Parts of the Brisbane SDE campus at Coorparoo on Brisbane's east looks more like a call centre than a traditional classroom, with rows of teachers sitting side-by-side in cubicles, wearing headsets and using computers to run their classes.

Ms Menary said her staff needed to combine traditional teaching approaches with the latest technology.

"That's in fact the art of the teaching here," she said.

"You can be a great classroom teacher. You can understand technology.
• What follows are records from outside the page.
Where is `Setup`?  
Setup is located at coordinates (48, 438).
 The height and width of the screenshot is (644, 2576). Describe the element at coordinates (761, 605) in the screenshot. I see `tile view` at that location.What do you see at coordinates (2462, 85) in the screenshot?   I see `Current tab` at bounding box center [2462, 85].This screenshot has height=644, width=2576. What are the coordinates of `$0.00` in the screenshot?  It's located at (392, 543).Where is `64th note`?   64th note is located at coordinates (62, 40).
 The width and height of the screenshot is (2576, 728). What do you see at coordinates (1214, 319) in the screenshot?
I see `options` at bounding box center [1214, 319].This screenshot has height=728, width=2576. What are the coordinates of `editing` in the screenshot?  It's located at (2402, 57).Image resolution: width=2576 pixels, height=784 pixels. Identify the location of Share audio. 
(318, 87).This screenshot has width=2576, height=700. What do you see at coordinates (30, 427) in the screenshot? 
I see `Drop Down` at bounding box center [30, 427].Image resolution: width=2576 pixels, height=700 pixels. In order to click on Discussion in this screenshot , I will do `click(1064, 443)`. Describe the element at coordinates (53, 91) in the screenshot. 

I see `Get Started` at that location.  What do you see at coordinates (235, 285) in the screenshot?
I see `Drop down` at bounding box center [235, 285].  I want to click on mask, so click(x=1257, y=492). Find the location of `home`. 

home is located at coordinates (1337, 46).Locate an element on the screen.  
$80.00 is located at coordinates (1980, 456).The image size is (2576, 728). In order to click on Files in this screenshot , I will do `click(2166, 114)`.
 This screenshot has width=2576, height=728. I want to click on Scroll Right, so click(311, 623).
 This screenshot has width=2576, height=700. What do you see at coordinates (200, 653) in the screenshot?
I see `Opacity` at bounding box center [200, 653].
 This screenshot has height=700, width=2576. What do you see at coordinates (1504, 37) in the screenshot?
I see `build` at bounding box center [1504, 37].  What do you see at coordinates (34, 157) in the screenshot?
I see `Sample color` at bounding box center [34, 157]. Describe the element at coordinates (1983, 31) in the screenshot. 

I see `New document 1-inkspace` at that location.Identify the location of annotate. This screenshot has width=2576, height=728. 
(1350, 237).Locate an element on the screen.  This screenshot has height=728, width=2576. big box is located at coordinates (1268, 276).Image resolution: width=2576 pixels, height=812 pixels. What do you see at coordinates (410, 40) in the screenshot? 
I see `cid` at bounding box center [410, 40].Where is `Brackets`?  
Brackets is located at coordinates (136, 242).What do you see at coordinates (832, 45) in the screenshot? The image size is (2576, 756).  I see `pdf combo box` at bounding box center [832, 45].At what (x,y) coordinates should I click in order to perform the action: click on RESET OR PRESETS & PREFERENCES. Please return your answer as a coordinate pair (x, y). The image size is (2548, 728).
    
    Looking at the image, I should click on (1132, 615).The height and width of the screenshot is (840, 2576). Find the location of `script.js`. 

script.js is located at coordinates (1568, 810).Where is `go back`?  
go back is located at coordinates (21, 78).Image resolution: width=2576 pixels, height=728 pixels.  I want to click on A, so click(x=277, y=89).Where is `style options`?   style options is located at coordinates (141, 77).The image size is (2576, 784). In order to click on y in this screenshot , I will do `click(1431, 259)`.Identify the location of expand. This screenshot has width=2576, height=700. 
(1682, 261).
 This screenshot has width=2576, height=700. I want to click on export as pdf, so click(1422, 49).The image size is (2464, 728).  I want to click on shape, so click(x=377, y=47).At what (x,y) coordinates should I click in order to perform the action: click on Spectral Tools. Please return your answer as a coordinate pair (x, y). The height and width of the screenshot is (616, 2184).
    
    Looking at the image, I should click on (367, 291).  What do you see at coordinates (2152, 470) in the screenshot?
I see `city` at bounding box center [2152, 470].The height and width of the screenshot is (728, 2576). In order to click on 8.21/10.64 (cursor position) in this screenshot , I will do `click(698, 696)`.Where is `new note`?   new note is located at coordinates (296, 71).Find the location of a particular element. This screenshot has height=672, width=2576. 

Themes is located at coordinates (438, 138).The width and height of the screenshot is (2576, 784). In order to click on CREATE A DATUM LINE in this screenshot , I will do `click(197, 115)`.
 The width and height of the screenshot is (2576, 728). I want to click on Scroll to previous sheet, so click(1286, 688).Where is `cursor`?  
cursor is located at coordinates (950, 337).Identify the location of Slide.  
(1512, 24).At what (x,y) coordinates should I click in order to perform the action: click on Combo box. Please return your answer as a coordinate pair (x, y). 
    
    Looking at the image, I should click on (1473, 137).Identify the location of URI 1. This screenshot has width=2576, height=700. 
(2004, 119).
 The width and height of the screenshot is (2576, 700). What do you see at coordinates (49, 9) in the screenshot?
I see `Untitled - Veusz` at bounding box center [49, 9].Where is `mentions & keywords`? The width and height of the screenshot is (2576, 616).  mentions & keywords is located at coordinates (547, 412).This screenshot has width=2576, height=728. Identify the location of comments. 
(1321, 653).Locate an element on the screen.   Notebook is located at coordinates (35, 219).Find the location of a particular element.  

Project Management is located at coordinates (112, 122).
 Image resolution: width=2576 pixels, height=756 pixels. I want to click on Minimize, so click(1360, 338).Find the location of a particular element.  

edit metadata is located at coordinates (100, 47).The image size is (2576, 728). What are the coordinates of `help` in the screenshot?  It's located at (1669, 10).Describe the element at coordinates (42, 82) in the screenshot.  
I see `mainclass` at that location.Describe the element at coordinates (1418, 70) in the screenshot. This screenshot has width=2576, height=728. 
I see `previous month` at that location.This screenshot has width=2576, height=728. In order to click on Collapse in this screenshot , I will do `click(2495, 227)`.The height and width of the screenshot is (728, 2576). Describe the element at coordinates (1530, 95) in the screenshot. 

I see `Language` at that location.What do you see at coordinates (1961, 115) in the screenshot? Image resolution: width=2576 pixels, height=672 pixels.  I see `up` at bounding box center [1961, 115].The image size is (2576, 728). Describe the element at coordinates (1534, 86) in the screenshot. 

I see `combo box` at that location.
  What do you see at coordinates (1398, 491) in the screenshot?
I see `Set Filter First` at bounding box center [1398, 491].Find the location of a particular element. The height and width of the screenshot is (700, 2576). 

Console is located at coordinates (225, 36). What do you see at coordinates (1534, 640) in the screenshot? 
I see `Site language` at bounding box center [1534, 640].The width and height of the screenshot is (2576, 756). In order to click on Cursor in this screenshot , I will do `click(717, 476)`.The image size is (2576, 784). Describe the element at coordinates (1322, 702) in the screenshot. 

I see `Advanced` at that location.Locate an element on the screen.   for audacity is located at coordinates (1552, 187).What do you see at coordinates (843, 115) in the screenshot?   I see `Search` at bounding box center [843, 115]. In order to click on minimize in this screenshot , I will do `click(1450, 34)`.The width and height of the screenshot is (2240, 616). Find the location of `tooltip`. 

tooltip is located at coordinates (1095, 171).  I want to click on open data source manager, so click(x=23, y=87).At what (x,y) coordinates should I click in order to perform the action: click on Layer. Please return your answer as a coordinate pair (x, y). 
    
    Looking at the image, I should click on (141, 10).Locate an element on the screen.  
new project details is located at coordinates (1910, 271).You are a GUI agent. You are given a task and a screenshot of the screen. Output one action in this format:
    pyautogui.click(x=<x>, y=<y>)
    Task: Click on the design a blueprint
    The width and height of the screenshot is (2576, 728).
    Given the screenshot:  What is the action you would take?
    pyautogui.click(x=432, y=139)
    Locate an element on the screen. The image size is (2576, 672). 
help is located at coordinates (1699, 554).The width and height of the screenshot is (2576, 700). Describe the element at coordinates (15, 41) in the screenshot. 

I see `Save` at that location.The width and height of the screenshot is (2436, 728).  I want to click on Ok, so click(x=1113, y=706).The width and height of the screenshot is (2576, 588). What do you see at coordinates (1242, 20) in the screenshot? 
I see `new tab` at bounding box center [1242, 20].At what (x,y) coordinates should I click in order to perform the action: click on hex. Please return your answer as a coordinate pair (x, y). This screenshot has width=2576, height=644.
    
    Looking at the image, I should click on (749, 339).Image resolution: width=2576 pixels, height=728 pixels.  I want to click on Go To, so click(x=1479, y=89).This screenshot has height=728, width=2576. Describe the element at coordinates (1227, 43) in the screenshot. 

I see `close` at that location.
But putting the two pieces together is the work."

Ms Menary said attendance and participation were monitored to make sure students were not slacking off, and teachers disciplined students when necessary.

"There are students who do need correcting while they're online, so there still are behaviour incidents, but they're very few and far between," she said.

'Gained two hours every day'

The Steptoe family quit a private school to learn at home and have not looked back

In Logan, south of Brisbane, parents John and Amanda Steptoe wished they had discovered distance education sooner.

Unhappy with the private school their four youngest children were attending, they made the switch to the Brisbane SDE at the start of 2018.

Ms Steptoe said she did not miss the rush to get out the door in the morning or the daily pick-ups and drop-offs.

"I've gained two hours every day and so have they," Ms Steptoe said.

"They've got more time to kick a ball around the backyard and they have more time to practice their musical instruments and just to be children — they're happier."

Ms Steptoe supervises their home classroom, while running her own business from the next desk.

Mr Steptoe said the four children, Sophie, 16, Harry, 14, Jack, 12, and Ryan, 10, no longer had to put up with bad behaviour from other students and could concentrate on their work.

"The quality of their education is we believe now second to none," he said.

Mr Steptoe said their initial concerns about opportunities to socialise with other children were quickly put to rest.

"They have sports days, swimming carnivals, athletics carnival, cross country carnival — it just has not been a problem in the slightest," Mr Steptoe said.

"Our kids are into music and sport, so they still have their teammates, they still have their friends."

'Learning's not rushed'

Year 12 student Sophie Steptoe said she had regular contact with her classmates at the school's Coorparoo campus, which she attended for exams.

"I'm going in quite often, seeing everyone," she said.

"I'm going on two camps this year — my regular school camp and a snow tour — so there are really quite a lot of opportunities for us to meet up and we'll sometimes go hang out at the shops together as well."

Year 7 student Jack Steptoe said he had missed the face-to-face contact with his classmates at times, but overall he preferred his new school.

"There's no mucking about or anything so you can fit in a lot more learning, but the learning's not rushed," he said.

Home schooling is also growing in popularity in Queensland, but Ms Steptoe said distance education was a different model, with less of an onus on parents.

"There's no way I could educate my children like a teacher does — especially four of them at once," Ms Steptoe said.

Mr Steptoe said the siblings had developed a stronger bond since starting distance education and regularly helped each other with their school work.

"It's not always the older ones helping the younger ones either, sometimes it can go the other way around," he said.